Author: National Defense University
Publisher: NDU Press
Published: 2010-10
Total Pages: 356
ISBN-13: 1780390408
DOWNLOAD EBOOKDespite the vital importance of the emerging area of biotechnology and its role in defense planning and policymaking, no definitive book has been written on the topic for the defense policymaker, the military student, and the private-sector bioscientist interested in the "emerging opportunities market" of national security. This edited volume is intended to help close this gap and provide the necessary backdrop for thinking strategically about biology in defense planning and policymaking. This volume is about applications of the biological sciences, here called "biologically inspired innovations," to the military. Rather than treating biology as a series of threats to be dealt with, such innovations generally approach the biological sciences as a set of opportunities for the military to gain strategic advantage over adversaries. These opportunities range from looking at everything from genes to brains, from enhancing human performance to creating renewable energy, from sensing the environment around us to harnessing its power.
Author:
Publisher:
Published: 1910
Total Pages: 790
ISBN-13:
DOWNLOAD EBOOKAuthor: Dominic J. CapeciJr.

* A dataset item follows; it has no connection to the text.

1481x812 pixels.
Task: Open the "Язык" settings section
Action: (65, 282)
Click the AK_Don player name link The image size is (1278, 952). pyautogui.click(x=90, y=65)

Publisher: University Press of Kentucky
Published: 2014-10-17
Total Pages: 292
ISBN-13: 0813156467
DOWNLOAD EBOOKOn January 20, 1942, black oil mill worker Cleo Wright assaulted a white woman in her home and nearly killed the first police officer who tried to arrest him. An angry mob then hauled Wright out of jail and dragged him through the streets of Sikeston, Missouri, before burning him alive. Wright's death was, unfortunately, not unique in American history, but what his death meant in the larger context of life in the United States in the twentieth-century is an important and compelling story. After the lynching, the U.S. Justice Department was forced to become involved in civil rights concerns for the first time, provoking a national reaction to violence on the home front at a time when the country was battling for democracy in Europe. Dominic Capeci unravels the tragic story of Wright's life on several stages, showing how these acts of violence were indicative not only of racial tension but the clash of the traditional and the modern brought about by the war. Capeci draws from a wide range of archival sources and personal interviews with the participants and spectators to draw vivid portraits of Wright, his victims, law-enforcement officials, and members of the lynch mob. He places Wright in the larger context of southern racial violence and shows the significance of his death in local, state, and national history during the most important crisis of the twentieth-century.